# Task item
When copying the entries below, leave out every picture and keep the rest exact.

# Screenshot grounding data
____
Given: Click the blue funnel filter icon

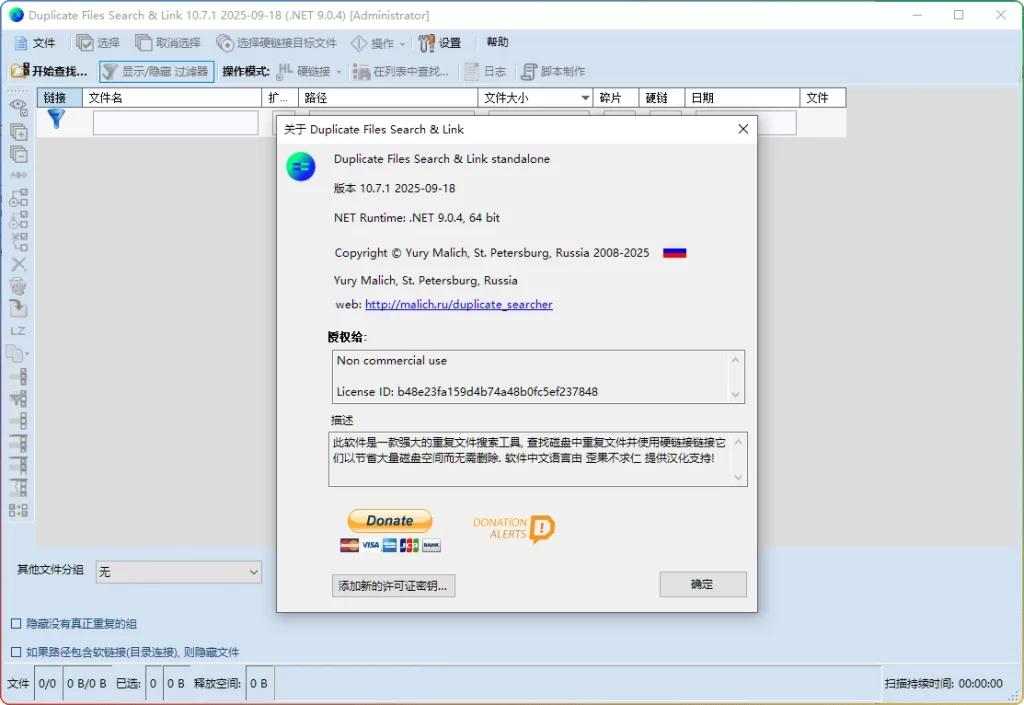Looking at the screenshot, I should (x=56, y=119).
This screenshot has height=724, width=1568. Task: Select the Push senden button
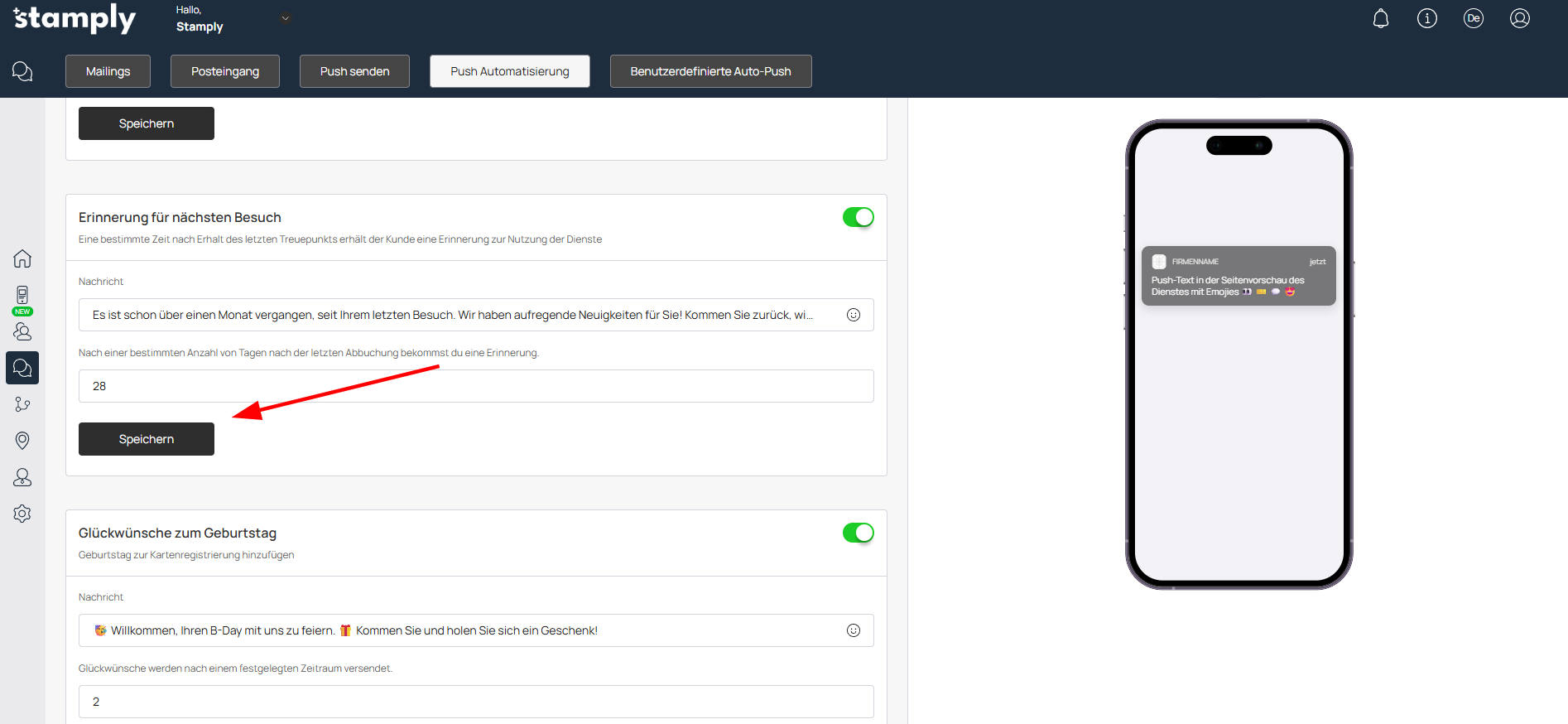click(x=354, y=71)
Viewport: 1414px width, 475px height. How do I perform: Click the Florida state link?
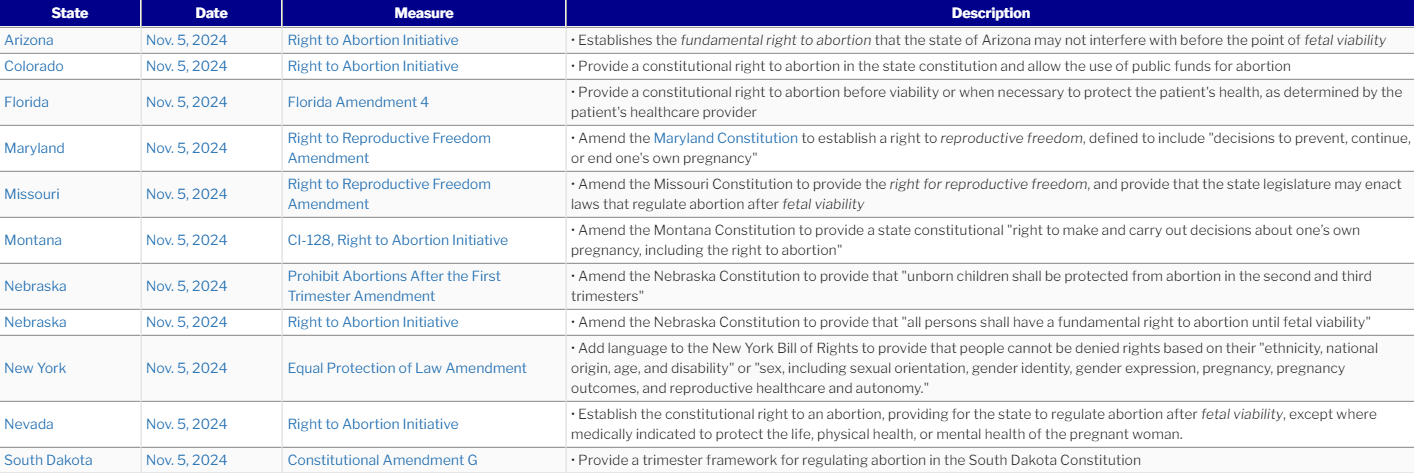[26, 102]

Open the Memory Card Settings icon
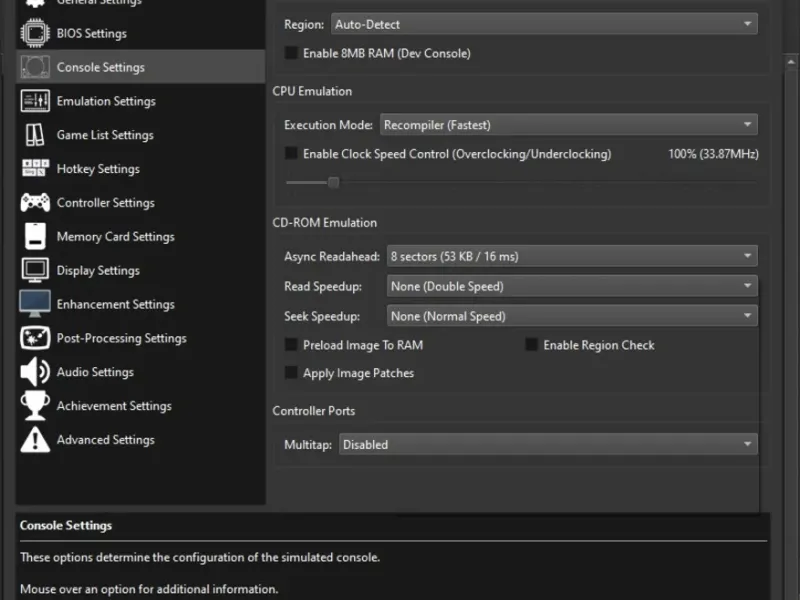(35, 237)
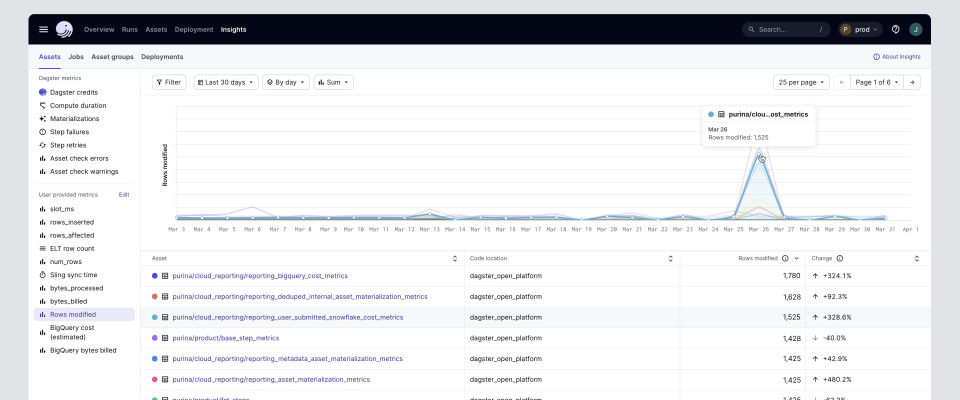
____
# Solution to the problem
Given: Click the blue funnel filter icon

Looking at the screenshot, I should (x=56, y=119).
This screenshot has height=724, width=1568. Task: Select the Push senden button
click(x=354, y=71)
Viewport: 1414px width, 475px height. How do I perform: Click the Florida state link?
[26, 102]

Open the Memory Card Settings icon
(35, 237)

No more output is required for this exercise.